Se così davvero sarà non funzionerà, e saremo daccapo. Ma all’approccio pessimistico di O’Hanlon, se ne contrappongono altri che puntando su un mix virtuosodi pressione poltica economica e diplomatica vedono una prospettiva positiva. Un mix nel quale gli Stati Uniti e la Cina in primis dovrebbero continuare a mantenere alta la pressione su Kim, supportare pienamente Moon nella trattativa e aprire un tavolo a quattro (le due coree, Usa e Cina,) o, come in passato, a sei (le due coree, la Cina, il Giappone, la Russia e gli Stati Uniti ) per arrivare a una denuclearizzazione totale della penisola e alla firma di un accordo di pace tra le due coree nel quale tutti gli attori si sentano garantiti. Ci vorranno magari due anni di negoziazione ma quella è la strada.

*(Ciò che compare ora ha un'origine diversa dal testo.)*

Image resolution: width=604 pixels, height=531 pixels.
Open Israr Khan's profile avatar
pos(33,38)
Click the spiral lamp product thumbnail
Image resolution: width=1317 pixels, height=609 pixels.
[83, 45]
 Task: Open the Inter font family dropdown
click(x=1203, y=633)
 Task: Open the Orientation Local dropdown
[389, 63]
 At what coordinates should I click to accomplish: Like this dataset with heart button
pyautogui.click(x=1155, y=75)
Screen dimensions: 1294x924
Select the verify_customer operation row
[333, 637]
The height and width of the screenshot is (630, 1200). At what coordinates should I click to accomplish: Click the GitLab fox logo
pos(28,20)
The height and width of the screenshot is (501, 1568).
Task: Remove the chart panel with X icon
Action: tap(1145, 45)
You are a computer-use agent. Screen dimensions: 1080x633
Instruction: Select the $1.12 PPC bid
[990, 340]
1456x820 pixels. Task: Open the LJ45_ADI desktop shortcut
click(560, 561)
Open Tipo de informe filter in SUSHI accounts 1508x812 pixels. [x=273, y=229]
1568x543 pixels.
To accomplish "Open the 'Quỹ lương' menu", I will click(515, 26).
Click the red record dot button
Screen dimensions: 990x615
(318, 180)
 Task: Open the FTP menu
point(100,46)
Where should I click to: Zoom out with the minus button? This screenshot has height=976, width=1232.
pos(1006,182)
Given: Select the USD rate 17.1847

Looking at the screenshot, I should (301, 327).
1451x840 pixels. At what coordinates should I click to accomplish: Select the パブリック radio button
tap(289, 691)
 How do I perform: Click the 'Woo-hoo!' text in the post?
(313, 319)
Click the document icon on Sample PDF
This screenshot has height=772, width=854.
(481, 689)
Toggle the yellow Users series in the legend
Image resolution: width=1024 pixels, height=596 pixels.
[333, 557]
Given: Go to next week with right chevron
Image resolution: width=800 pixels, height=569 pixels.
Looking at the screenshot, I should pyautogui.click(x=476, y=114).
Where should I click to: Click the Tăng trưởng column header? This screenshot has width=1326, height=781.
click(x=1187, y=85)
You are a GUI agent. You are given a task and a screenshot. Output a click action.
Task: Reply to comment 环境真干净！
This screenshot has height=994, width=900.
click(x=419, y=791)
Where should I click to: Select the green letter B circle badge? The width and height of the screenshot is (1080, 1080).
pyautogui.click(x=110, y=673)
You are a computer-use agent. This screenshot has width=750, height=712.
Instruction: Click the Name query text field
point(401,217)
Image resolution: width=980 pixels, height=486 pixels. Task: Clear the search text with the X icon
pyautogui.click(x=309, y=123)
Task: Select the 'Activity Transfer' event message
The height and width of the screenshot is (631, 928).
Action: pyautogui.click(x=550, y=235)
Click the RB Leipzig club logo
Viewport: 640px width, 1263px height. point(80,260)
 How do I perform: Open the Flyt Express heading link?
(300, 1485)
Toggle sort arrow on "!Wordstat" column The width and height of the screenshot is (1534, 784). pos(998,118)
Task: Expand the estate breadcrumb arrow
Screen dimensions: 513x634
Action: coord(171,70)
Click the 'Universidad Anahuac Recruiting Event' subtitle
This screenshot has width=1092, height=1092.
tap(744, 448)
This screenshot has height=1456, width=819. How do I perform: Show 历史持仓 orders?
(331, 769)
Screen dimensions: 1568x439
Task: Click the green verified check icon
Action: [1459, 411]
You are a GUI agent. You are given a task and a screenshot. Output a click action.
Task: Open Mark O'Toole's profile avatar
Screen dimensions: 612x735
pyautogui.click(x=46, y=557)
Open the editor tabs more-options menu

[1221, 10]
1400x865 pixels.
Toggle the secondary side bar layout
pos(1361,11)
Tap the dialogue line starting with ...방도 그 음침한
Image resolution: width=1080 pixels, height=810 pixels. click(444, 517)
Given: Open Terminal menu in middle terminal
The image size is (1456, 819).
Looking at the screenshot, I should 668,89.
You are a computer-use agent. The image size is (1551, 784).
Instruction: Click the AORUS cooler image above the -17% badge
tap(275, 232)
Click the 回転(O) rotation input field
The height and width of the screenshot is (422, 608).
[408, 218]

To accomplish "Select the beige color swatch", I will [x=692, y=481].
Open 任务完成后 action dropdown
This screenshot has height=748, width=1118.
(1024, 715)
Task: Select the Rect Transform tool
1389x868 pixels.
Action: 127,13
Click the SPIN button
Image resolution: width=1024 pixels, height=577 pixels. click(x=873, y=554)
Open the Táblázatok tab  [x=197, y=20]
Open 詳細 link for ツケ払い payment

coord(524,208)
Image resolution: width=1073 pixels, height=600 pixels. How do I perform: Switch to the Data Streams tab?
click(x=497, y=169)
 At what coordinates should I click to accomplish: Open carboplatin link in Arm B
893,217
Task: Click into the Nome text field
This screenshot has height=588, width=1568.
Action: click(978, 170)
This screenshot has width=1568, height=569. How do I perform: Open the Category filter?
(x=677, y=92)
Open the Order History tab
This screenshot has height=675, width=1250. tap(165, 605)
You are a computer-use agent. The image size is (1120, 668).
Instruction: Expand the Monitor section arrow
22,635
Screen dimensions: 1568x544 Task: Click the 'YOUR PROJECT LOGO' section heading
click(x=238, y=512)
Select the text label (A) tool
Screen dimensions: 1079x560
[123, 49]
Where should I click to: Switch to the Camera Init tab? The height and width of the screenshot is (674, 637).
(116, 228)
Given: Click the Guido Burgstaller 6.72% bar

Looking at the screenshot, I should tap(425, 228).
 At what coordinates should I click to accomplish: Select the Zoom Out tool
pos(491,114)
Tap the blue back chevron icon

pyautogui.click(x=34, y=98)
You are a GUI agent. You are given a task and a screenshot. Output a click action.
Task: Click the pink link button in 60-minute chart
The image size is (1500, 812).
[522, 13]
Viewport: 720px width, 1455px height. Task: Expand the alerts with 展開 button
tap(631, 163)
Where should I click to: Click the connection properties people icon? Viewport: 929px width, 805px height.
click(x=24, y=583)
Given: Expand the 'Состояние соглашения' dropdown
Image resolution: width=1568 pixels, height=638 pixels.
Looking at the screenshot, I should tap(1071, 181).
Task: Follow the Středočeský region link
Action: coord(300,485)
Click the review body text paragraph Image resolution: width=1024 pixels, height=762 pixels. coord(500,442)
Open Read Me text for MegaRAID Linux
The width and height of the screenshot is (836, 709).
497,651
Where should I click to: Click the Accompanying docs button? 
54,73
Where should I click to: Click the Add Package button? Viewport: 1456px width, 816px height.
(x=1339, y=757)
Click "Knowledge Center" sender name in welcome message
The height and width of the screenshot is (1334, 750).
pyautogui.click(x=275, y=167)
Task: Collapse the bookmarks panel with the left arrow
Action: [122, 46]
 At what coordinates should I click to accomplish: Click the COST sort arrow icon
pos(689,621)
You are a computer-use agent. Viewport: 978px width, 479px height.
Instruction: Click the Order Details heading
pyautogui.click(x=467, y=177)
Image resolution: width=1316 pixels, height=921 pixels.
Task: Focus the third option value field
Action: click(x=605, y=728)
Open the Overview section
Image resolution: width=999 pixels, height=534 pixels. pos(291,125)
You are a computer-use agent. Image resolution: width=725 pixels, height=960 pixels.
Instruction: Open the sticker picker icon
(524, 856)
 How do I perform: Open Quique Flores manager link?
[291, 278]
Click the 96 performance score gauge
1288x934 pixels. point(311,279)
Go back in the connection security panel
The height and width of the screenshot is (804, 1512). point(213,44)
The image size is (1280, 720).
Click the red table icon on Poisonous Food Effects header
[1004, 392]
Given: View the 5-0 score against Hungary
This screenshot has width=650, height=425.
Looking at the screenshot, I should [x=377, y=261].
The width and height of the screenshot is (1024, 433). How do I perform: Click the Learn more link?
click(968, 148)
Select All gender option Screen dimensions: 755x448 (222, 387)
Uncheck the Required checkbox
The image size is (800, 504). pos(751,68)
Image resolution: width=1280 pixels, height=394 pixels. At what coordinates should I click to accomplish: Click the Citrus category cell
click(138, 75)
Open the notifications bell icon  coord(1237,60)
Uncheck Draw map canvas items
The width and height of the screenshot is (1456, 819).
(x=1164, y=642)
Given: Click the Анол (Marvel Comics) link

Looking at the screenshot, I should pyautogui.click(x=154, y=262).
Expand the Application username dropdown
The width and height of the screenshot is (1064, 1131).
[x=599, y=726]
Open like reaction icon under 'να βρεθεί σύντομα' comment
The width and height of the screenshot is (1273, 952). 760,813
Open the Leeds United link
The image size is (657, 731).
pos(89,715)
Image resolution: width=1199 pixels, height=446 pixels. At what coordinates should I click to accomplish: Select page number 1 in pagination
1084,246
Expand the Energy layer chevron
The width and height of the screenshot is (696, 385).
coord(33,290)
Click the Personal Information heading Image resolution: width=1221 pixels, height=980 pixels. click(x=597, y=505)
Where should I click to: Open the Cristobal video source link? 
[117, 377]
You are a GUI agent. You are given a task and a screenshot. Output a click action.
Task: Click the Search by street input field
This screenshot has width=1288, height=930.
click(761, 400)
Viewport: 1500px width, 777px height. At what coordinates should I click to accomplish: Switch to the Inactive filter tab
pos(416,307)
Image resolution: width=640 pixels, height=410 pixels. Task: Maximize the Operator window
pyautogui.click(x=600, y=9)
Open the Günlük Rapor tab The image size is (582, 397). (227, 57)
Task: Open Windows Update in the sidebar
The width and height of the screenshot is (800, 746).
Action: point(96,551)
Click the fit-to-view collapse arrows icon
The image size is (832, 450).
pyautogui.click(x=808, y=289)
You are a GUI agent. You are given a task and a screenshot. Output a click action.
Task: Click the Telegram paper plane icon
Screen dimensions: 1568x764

Così la pensano molti osservatori della regione. “Perché il trattato di pace sia una salvaguardia efficace ci deve essere più di un accordo bilaterale”, detto a The Atlantic Jeong Se Hyun, ministro per l’unificazione della Corea del Sud dal 2002 al 2004 ed ex inviato in Corea del Nord. “La Cina deve essere una firmataria, oltre agli Stati Uniti, Corea del Sud e Corea del Nord”, che, con l’eccezione della Corea del Sud, sono tutti firmatari dell’attuale armistizio. “Con quel meccanismo che protegge la Corea del Nord dall’aggressione degli Stati Uniti, la Corea del Nord accetterà probabilmente di consegnare le proprie armi nucleari”. La strada è stretta, ma i primi passi sono incoraggianti. Se potranno essere fruttuosi lo vederemo tra qualche mese. Ma niente trinfalismi, sono appena i primi.